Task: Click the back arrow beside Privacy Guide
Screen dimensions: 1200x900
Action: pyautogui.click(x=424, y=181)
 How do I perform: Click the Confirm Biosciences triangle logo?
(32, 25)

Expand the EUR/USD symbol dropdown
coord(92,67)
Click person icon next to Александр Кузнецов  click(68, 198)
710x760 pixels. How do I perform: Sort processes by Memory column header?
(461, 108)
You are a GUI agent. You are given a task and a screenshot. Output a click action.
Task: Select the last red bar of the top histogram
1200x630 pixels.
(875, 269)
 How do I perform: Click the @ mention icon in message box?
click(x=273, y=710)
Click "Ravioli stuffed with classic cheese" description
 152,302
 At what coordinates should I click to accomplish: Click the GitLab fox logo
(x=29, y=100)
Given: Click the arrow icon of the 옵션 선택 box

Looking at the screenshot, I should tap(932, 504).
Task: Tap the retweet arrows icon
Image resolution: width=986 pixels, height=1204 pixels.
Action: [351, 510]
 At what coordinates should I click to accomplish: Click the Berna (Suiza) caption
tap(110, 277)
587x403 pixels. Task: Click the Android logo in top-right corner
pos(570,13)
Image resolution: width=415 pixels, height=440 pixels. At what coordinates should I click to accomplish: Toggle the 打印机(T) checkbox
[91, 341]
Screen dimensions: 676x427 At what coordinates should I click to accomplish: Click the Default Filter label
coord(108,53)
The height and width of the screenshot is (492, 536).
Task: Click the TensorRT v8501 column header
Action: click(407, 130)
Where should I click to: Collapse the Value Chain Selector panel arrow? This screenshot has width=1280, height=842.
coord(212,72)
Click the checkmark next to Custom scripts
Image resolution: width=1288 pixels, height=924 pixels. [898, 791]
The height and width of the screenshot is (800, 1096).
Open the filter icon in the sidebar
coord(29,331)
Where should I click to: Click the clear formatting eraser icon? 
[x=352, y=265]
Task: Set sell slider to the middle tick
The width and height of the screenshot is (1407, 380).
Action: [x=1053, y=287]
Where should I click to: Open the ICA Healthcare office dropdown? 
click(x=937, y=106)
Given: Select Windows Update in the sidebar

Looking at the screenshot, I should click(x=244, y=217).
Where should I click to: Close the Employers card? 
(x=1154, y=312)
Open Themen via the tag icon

──────────

▸ Exercise
Retype exactly the line with "Screen dimensions: 676x427" and each line after it until the records end, and include no other line.

▸ Reply to the task
Screen dimensions: 676x427 At what coordinates should I click to accomplish: Click the Default Filter label
coord(108,53)
The height and width of the screenshot is (492, 536).
Task: Click the TensorRT v8501 column header
Action: click(407, 130)
Where should I click to: Collapse the Value Chain Selector panel arrow? This screenshot has width=1280, height=842.
coord(212,72)
Click the checkmark next to Custom scripts
Image resolution: width=1288 pixels, height=924 pixels. [898, 791]
The height and width of the screenshot is (800, 1096).
Open the filter icon in the sidebar
coord(29,331)
Where should I click to: Click the clear formatting eraser icon? 
[x=352, y=265]
Task: Set sell slider to the middle tick
The width and height of the screenshot is (1407, 380).
Action: [x=1053, y=287]
Where should I click to: Open the ICA Healthcare office dropdown? 
click(x=937, y=106)
Given: Select Windows Update in the sidebar

Looking at the screenshot, I should click(x=244, y=217).
Where should I click to: Close the Employers card? 
(x=1154, y=312)
Open Themen via the tag icon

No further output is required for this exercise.